→ About this exercise:
Write out only the final part of the records below. It begins with the line that contains "You are a GUI" and ends with the last line.

→ Exercise materials:
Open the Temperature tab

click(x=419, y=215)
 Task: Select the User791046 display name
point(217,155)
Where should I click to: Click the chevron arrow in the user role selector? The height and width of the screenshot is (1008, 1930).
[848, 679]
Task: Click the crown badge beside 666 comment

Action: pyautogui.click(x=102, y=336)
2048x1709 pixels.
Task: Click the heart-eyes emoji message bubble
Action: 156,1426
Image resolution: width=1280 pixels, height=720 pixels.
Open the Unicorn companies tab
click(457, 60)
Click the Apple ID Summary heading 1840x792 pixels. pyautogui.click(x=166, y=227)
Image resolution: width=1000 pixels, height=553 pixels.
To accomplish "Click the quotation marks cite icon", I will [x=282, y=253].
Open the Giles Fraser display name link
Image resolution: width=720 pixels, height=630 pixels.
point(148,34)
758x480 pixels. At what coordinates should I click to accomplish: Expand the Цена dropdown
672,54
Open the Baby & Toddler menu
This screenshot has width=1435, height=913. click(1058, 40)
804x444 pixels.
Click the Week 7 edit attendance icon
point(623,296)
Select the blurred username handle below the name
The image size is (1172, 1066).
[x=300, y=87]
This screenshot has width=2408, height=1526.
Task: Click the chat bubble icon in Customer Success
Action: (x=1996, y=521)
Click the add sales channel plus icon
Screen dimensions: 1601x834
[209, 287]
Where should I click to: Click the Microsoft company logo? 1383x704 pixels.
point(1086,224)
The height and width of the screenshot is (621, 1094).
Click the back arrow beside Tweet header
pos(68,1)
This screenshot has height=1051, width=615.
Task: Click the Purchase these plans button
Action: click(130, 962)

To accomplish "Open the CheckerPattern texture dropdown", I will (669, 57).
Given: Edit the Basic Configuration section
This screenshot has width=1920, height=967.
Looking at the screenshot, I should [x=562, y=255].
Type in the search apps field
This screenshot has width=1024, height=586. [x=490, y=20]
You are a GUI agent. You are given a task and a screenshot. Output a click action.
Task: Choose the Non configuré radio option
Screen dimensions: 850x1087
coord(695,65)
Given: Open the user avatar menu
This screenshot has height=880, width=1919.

→ Task output:
You are a GUI agent. You are given a task and a screenshot. Output a click action.
Task: Choose the Non configuré radio option
Screen dimensions: 850x1087
coord(695,65)
Given: Open the user avatar menu
This screenshot has height=880, width=1919.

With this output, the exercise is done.